Doing Chark Jong (breaking of the guard) today, my instructor pointed out that I was tensing up too much, and comitting myself to a big forward rush, when I should have been simply walking forward in my correct stance. After this and some more demonstation, I had an ephinany and things suddenly clicked. Here is my summary of how to do the technique more correctly:
- Put on a correct stance.
- Imagine yourself being sucked up towards the ceiling head first, or that your body is suspended from a thread going from the top of your head to the ceiling. This will straighten your back and neck and relax your spine.
- Mirror your oponent’s guard with your guard.
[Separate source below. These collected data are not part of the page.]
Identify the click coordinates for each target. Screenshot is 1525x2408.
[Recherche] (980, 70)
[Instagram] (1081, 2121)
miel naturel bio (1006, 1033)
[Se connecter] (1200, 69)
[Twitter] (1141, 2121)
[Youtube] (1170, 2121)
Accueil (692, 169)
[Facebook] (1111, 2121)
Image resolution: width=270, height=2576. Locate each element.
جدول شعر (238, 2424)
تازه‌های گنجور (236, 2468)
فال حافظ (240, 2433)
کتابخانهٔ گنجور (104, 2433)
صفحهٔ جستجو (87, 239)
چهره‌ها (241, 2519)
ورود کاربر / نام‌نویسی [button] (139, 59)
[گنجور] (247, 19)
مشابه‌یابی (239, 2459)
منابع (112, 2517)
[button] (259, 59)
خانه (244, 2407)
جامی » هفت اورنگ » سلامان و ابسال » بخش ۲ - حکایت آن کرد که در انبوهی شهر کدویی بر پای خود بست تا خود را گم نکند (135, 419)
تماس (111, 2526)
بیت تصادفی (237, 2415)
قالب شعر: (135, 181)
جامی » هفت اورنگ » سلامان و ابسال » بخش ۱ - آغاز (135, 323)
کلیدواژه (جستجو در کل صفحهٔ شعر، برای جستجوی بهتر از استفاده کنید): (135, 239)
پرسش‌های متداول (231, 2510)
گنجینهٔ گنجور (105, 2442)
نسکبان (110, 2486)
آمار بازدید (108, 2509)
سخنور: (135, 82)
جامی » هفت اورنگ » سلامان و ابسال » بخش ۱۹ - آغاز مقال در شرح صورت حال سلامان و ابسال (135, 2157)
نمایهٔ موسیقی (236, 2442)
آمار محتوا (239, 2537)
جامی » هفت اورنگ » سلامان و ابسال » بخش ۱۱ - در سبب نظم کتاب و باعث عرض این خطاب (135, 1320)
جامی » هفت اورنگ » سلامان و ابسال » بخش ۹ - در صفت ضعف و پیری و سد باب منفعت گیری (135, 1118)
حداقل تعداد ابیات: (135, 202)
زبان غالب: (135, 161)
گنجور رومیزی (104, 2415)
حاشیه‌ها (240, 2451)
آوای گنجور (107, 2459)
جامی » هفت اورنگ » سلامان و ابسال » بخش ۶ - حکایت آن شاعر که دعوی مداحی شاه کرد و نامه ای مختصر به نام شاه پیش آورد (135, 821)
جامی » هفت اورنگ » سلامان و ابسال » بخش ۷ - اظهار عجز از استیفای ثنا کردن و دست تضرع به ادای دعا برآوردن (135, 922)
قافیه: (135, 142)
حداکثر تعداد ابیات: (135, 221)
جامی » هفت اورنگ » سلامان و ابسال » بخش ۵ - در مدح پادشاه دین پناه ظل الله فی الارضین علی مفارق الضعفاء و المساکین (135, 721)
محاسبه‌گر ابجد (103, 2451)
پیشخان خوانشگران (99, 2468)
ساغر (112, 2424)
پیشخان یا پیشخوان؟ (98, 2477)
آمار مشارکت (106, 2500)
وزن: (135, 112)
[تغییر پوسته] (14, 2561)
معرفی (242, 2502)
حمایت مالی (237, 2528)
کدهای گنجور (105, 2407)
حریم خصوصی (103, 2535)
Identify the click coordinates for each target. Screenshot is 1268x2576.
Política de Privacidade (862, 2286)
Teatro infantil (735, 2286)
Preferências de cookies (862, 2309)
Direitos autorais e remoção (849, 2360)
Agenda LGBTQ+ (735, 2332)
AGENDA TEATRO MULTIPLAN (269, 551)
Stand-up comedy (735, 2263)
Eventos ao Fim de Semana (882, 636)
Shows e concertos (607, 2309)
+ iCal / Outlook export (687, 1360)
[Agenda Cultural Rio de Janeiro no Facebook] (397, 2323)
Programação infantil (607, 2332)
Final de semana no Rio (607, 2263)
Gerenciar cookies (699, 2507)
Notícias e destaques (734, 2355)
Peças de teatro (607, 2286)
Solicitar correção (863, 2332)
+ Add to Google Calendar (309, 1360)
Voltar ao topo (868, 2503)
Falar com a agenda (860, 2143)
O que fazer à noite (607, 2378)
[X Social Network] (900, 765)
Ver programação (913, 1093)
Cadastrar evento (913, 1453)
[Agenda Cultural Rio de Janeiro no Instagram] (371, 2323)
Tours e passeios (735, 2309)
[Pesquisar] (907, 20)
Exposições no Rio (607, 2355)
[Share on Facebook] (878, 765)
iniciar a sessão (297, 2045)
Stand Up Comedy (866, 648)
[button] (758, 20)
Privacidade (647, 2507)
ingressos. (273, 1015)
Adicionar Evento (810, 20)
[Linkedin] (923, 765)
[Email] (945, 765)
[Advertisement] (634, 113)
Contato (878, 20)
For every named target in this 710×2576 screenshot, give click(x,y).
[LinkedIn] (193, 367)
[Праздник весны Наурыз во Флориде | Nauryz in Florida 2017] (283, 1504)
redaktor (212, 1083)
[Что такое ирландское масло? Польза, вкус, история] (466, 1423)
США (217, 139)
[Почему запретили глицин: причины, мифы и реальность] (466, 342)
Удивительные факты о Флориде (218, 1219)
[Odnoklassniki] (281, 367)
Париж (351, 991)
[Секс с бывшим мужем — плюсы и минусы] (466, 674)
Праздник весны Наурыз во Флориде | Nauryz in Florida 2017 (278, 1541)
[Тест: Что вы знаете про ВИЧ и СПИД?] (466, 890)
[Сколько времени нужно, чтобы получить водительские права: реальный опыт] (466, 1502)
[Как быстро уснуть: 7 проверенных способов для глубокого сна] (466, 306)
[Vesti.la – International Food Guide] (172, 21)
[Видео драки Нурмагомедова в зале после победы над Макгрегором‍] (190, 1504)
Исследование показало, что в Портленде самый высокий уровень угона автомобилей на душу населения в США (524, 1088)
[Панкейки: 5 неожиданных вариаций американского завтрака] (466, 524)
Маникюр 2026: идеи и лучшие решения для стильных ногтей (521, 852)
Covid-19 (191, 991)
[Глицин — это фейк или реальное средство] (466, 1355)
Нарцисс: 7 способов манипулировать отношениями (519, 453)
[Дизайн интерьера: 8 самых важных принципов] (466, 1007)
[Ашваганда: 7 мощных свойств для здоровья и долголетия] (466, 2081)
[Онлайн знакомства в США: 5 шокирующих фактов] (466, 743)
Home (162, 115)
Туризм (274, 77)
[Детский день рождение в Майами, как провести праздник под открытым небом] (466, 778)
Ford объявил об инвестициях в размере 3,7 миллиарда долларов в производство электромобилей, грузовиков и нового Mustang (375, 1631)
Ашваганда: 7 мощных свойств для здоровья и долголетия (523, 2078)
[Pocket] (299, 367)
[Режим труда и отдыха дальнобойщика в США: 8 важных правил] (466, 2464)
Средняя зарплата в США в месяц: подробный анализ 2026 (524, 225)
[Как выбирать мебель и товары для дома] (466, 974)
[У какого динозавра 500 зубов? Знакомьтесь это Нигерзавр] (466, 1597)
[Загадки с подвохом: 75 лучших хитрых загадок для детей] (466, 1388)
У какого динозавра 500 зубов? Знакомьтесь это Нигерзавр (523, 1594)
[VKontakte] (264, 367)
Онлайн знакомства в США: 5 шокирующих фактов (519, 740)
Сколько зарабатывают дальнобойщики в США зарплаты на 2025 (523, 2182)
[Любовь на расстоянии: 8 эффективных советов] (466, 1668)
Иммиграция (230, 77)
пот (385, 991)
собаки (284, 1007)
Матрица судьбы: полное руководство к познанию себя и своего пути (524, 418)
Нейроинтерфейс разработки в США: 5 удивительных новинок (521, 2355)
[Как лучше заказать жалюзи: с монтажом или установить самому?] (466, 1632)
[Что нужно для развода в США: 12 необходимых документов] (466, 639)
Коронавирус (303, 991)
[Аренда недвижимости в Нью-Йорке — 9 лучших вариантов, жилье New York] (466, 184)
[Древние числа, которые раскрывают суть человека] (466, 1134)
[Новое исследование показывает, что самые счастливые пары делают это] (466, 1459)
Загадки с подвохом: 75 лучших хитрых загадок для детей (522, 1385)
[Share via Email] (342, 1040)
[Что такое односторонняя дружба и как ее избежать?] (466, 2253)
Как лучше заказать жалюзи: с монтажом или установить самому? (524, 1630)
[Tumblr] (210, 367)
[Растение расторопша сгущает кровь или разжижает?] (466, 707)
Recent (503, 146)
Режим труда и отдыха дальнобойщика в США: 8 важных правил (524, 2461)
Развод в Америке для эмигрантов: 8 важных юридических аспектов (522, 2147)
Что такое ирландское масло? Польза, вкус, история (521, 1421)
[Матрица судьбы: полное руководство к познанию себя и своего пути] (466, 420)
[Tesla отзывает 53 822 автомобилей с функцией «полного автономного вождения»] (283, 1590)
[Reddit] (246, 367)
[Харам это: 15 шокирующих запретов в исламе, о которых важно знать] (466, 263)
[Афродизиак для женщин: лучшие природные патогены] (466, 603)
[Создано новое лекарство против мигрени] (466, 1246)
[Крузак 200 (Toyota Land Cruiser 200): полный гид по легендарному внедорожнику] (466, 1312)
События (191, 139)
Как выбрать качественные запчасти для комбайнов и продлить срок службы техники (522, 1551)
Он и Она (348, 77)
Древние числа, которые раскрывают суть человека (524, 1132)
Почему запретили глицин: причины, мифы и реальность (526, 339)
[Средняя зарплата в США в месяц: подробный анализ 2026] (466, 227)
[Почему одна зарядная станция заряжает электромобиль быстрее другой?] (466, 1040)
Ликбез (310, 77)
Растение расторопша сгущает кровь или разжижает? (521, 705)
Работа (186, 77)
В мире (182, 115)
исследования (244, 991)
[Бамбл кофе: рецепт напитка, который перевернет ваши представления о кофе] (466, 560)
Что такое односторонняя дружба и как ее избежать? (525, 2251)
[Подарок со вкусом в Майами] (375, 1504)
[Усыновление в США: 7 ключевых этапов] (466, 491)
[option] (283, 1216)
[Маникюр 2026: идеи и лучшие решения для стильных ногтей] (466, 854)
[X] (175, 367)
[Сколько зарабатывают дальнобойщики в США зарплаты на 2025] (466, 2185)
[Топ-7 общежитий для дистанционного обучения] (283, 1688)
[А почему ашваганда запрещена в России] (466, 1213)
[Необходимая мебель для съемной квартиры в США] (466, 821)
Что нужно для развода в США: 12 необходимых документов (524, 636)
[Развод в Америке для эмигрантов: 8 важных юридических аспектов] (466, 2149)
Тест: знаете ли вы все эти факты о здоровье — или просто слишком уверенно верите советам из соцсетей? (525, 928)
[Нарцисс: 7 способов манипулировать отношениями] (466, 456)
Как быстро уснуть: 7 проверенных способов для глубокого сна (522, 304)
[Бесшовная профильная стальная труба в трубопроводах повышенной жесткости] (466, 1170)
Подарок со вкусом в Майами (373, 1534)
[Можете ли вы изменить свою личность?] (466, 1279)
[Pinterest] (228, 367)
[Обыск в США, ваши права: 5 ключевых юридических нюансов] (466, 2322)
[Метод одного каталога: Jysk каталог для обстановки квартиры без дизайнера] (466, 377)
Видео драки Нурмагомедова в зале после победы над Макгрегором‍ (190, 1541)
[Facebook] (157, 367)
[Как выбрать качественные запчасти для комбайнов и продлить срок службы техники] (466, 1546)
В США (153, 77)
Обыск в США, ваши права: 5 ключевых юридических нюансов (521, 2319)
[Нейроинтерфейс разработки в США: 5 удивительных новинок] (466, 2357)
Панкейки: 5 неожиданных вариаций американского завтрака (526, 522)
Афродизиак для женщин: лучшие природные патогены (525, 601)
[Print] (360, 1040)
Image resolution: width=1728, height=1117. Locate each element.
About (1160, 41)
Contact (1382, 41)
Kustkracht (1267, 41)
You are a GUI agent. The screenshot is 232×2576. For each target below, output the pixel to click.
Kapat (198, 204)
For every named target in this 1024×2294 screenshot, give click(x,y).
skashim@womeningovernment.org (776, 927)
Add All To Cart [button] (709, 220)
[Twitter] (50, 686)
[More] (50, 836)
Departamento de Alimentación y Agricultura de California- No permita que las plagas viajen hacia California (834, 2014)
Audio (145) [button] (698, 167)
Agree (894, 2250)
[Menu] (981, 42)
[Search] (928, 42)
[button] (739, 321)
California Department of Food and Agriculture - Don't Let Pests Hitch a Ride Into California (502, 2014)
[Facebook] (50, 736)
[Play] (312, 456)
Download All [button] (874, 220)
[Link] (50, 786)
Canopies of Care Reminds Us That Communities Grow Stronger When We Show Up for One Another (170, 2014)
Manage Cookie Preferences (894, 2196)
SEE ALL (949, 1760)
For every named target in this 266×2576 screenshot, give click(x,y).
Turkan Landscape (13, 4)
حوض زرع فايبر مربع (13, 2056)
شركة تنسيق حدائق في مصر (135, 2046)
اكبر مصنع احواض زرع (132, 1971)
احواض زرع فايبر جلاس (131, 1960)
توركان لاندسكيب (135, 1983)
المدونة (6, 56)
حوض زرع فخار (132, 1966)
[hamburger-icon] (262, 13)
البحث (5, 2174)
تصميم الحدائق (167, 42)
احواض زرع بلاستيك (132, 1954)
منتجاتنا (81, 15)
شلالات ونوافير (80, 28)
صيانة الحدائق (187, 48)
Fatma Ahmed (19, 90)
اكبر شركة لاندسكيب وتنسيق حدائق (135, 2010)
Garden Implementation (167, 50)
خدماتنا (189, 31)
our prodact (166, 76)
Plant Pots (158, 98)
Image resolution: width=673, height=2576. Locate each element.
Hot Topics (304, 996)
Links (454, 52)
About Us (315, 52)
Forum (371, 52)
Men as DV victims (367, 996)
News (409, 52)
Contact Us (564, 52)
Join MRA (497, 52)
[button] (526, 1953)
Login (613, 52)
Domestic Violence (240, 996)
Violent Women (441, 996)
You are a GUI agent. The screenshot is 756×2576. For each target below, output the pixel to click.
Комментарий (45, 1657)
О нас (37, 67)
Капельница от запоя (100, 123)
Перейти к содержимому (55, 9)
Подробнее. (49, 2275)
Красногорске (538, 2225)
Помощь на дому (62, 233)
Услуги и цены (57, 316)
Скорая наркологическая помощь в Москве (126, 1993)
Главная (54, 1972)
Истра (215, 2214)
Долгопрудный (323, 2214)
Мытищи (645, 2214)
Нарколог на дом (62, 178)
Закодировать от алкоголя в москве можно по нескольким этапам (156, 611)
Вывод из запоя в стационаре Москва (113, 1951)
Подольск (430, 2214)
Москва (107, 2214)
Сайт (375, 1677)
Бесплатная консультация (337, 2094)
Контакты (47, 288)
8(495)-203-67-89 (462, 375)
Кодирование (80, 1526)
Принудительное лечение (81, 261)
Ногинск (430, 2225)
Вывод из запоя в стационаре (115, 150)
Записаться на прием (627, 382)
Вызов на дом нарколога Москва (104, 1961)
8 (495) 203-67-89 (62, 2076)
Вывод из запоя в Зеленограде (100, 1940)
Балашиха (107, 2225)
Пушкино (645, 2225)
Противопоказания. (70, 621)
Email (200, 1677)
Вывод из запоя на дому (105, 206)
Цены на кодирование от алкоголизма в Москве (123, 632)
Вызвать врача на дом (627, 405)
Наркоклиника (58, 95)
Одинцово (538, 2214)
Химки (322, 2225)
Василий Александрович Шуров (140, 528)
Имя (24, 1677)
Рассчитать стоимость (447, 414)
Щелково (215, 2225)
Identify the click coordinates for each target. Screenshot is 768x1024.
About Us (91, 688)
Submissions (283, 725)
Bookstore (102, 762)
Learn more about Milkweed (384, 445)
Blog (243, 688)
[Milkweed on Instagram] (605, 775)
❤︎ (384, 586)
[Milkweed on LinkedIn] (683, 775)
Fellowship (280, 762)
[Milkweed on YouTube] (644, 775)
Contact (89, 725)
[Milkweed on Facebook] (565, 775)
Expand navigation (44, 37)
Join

- Imagine your arms are very heavy, and relax all the muscles in your arms and shoulders. Your arms should be rotated up and forward by your shoulder ball joint, holding the ultimate angle, but otherwise completely relaxed. Your elbows should feel as though they are pointing towards the floor.
- Step forward naturally from your waist.
- As you close with your opponent’s guard (preferably a bit above it), allow your arms to drop down under their own weight, while focusing strongly on a point (eg, on the centre of your oponent’s chest). Don’t stop walking as your do this. The combined forward movement of your body and downward fall of your arms will mean that you collapse your oponents guard and hit through to their chest.
- Pull back both hands with a circular movement driven from your elbow, like in the form. This will catch the remains of your oponent’s guard and further disrupt their stance. If this move isn’t working for you, don’t overdo it – be careful not to come out of your stance.
- Finish by stepping foward from the waist (imagine your belly button is leading the way) and drive your arms forward in a double palm strike.
When it clicks, it feels like the calmness in the eye of a storm. You are relaxed, in control and uncomitted, with time respond to any counters your oponent may choose to do.
For those of you who haven’t heard of it, Wing Chun is a type of Kung Fu which was developed by a nun in China, a couple of hundred years ago. It focuses on technique rather than strength and, as such, is designed so that a smaller person can successfully fight a much larger person, and not get too tired out in the process. There’s no messing around in Wing Chun, it’s not like the movies where fights go on for ages. The aim is to take out your opponent rapidly and effectively.
Here are the principles of Wing Chun, according to the masters:
- Economy of movement
- Directness
- Practicality
As a Wing Chun student of about 3 years (ie, by no means an expert), I think this means:
- Carefully angling legs and arms (the ultimate angle) at which point they are very strong and take very little energy to resist force applied by an adversary.
- Applying full body weight in every movement (eg, force going from shoulder, to elbow, to wrist in each movement).
- Relaxation of muscles to increase speed, decrease energy use and make it very difficult for your adversary to grab you.
- Redirection of strikes rather than blocking.
- Increasing force of your strikes through pivoting and stepping forward.
- Simplicity. Movements are simple with no adornments.
- Ruthlessness. Nowhere is off bounds to a strike when you’re fighting for your life.
- Keeping your pelvic floor muscles lightly tensed so that your body works as a single unit.
- Every defence is also an attack.
- Stance is very important. From a strong stance, your blows have much more force as you do not move backwards when you strike. All your force goes into your opponent, rather than rocking you backwards.
- Upsetting the stance and breaking the guard of your opponent is a major goal. Once that’s done, they are at your mercy, you can keep them off balance by constantly moving forward.
I really enjoy Wing Chun. Also, it keeps me fit, and I think I’m much better equipped to deal with any sort of physical aggression as a result of my training. I haven’t tried any other school, but I’m happy with my current one, the International Wing Chun Academy.